_Requests_
**A)** Answer these from the passage about the narrator's father, one line each:
(i) What song did the narrator dance to with the father at the wedding?
(ii) What car sits in pieces in the garage?
(iii) What does the narrator carry along with a watch with alarms?
**B)** Copy a stretch of the passage about the narrator's father word for word, starting with "I wear a watch" and going on through "that time becomes.".

_Reading passage_
I told my Angel I would never marry a man my father did not approve of. I married the first man about whom he could find no snide comments to make. My Angel invited all four of my parents to dinner and asked my father for permission to marry me, and my father looked at him and said "She's twenty-one years old. She doesn't need my permission." But he gave it, and in July I will have been married three years. My father walked me down the aisle and my father danced with me to Butterfly Kisses and the reason we are both laughing instead of crying in the picture I have of that dance will remain between he and I; a shared secret.
My father lives in a different house now, the house in which we built an upstairs apartment and lived for over a year, a rambling structure from the early 1900's with murals painted into the plaster and a kitchen he is still completing renovations on, a rambling house too big for just himself, two cats and a dog, but my stepmother followed the dictates of sociology and my sister is almost twenty-two and I am twenty-five and my baby sister is nineteen and has a baby of her own and we do not come home as often as we should. But there is a Ford Probe in pieces in the garage that my brother, youngest of us, has taken apart after it was totalled and he spends Wednesdays and weekends there and I come to fix the computer and pick up my mail and yank on the strange creeper that grows up the brick walls and pet the cat. And Michelly comes to clean up and keep company and we come because our father is a man of infinite interests and he will listen to us talk about anything and mean it. And he is a busy busy man, always at a deadline or working on a last-minute project and things go wrong, but he has time for us and he always has.

I wear a watch with alarms and carry a PDA with a schedule and what matters is not the time you have in this time, what matters is the memory that time becomes.

_Raw records_

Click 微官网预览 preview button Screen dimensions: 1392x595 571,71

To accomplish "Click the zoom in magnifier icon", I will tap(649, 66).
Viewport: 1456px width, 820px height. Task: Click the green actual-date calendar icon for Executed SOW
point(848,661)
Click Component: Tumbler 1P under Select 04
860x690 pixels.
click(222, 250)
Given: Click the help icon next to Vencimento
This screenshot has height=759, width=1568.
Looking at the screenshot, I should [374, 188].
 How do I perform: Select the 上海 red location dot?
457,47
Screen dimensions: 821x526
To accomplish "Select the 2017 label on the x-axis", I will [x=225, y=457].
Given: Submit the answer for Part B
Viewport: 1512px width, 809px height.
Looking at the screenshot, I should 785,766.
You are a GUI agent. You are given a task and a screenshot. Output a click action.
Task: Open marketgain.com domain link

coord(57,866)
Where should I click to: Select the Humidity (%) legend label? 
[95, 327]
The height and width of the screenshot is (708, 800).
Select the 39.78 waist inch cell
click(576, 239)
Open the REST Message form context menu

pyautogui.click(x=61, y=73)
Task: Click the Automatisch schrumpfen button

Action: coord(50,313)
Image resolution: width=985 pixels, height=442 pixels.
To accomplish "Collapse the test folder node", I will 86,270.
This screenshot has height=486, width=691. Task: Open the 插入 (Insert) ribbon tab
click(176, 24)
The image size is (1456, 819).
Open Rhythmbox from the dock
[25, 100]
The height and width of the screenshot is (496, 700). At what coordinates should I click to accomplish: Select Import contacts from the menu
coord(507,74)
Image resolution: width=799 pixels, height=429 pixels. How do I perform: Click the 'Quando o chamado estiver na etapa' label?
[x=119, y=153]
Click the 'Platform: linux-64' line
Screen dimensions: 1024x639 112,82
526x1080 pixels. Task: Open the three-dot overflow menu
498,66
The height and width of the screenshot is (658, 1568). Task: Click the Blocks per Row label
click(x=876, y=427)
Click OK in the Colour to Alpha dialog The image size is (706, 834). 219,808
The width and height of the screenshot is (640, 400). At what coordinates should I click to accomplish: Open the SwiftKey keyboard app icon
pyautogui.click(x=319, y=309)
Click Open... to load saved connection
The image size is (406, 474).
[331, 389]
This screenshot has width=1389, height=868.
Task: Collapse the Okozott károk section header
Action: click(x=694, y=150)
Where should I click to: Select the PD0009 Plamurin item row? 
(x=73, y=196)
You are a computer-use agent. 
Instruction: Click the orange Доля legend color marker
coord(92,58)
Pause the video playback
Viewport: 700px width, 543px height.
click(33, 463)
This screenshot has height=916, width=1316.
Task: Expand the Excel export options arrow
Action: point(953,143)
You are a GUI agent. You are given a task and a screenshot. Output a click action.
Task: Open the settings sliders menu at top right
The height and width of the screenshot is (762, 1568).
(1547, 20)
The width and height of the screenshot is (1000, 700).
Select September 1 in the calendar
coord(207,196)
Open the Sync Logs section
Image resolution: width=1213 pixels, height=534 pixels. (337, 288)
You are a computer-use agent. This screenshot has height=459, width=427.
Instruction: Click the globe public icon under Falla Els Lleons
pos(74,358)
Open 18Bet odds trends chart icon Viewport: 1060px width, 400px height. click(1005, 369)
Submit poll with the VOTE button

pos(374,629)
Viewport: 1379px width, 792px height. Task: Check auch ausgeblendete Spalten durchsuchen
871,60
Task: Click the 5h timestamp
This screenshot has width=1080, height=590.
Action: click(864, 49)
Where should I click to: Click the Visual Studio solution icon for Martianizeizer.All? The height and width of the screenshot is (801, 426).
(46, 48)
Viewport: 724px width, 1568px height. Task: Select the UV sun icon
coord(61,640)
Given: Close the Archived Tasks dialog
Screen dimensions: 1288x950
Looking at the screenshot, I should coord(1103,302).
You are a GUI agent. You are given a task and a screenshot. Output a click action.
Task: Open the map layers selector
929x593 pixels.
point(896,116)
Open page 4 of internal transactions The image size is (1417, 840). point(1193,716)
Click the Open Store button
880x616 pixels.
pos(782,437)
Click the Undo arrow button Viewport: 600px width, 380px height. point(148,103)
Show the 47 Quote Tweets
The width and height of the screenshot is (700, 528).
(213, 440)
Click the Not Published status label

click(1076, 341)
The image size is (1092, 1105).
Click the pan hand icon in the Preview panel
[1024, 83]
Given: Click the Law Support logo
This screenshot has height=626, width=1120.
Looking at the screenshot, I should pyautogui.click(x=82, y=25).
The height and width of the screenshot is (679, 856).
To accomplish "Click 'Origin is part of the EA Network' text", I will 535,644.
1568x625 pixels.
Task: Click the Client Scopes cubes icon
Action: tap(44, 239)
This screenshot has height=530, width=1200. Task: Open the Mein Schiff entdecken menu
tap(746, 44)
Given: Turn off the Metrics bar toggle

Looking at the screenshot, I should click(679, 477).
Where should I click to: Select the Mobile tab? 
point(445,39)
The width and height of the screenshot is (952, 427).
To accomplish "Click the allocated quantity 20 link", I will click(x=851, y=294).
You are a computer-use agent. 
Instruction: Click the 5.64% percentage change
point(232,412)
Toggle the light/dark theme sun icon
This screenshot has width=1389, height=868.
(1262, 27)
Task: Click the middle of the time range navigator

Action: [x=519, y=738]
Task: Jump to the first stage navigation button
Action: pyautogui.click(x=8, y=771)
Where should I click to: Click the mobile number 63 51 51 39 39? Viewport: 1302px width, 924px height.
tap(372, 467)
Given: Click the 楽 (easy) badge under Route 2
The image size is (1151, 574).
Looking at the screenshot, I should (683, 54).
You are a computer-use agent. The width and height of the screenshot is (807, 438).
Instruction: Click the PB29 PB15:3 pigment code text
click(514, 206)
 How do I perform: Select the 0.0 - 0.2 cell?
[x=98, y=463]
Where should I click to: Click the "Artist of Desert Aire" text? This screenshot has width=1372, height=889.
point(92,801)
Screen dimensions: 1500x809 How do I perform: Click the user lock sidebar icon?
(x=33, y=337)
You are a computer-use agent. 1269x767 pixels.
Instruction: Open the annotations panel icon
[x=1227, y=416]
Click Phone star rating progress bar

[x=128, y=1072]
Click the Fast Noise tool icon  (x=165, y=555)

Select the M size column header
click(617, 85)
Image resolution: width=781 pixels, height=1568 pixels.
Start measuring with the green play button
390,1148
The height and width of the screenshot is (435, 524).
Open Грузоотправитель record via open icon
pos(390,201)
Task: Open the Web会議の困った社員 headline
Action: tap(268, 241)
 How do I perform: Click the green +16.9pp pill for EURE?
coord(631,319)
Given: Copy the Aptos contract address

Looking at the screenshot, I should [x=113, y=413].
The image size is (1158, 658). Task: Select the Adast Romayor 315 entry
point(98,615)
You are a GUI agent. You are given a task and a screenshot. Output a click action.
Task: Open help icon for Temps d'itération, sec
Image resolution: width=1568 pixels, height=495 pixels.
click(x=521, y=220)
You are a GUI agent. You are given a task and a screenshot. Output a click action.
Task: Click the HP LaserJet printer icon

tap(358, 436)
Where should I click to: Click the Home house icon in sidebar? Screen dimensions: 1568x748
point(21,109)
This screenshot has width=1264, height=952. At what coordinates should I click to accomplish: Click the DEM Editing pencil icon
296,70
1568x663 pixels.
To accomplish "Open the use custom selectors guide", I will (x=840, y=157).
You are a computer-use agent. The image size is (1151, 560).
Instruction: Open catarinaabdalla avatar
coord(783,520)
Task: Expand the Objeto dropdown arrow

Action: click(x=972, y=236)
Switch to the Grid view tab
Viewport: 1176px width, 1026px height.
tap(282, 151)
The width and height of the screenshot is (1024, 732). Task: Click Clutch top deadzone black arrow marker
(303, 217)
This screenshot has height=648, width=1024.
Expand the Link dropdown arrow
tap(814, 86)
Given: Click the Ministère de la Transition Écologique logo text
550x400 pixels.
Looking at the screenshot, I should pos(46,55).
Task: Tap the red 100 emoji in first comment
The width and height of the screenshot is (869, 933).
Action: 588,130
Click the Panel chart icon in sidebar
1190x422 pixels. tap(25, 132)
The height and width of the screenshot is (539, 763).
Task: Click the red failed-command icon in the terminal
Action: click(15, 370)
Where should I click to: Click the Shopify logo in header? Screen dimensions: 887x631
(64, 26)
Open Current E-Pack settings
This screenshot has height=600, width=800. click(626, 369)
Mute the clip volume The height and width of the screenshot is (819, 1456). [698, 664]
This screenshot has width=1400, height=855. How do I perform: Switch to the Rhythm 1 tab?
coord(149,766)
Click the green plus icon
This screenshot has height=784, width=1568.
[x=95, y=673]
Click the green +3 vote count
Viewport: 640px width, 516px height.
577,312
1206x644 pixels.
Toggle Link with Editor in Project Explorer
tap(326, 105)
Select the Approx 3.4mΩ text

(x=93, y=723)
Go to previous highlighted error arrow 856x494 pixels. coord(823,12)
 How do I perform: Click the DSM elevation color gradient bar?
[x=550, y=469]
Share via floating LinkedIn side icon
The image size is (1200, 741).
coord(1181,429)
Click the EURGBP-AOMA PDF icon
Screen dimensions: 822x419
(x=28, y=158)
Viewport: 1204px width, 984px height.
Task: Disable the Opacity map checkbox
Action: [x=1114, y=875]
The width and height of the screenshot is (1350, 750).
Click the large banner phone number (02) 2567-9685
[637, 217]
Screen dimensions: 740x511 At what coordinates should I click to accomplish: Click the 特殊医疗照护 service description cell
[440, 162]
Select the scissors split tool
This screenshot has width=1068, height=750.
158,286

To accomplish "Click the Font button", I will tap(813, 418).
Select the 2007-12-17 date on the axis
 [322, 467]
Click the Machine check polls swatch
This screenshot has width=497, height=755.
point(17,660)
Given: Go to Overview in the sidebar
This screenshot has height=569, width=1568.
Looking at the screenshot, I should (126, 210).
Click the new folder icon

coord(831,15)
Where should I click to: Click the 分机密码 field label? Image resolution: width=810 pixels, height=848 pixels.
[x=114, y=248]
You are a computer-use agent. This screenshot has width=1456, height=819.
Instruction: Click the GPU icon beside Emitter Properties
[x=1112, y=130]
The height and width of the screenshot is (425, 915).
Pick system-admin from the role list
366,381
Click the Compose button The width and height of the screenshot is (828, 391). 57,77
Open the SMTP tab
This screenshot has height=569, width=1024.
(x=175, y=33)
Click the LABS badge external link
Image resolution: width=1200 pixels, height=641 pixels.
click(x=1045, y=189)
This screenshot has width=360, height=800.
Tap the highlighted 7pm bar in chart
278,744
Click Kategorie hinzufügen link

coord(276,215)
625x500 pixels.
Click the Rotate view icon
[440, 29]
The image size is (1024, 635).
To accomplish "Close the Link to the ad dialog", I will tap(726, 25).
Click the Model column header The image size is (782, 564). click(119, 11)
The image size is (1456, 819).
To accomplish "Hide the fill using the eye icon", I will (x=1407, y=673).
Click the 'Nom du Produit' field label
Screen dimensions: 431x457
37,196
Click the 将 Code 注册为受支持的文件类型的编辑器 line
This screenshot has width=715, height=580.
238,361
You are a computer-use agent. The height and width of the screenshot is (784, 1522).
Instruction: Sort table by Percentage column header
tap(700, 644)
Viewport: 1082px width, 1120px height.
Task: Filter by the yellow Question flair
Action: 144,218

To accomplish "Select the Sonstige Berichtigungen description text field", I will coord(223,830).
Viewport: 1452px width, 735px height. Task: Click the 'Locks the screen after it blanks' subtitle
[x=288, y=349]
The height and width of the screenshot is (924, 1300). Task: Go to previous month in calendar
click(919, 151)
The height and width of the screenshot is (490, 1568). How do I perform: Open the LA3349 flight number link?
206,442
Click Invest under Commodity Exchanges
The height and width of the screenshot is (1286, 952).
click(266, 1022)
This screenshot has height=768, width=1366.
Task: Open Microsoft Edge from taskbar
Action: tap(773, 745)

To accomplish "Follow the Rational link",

_Solutions_
**A)**
(i) Butterfly Kisses
(ii) A Ford Probe
(iii) A PDA with a schedule

**B)**
I wear a watch with alarms and carry a PDA with a schedule and what matters is not the time you have in this time, what matters is the memory that time becomes.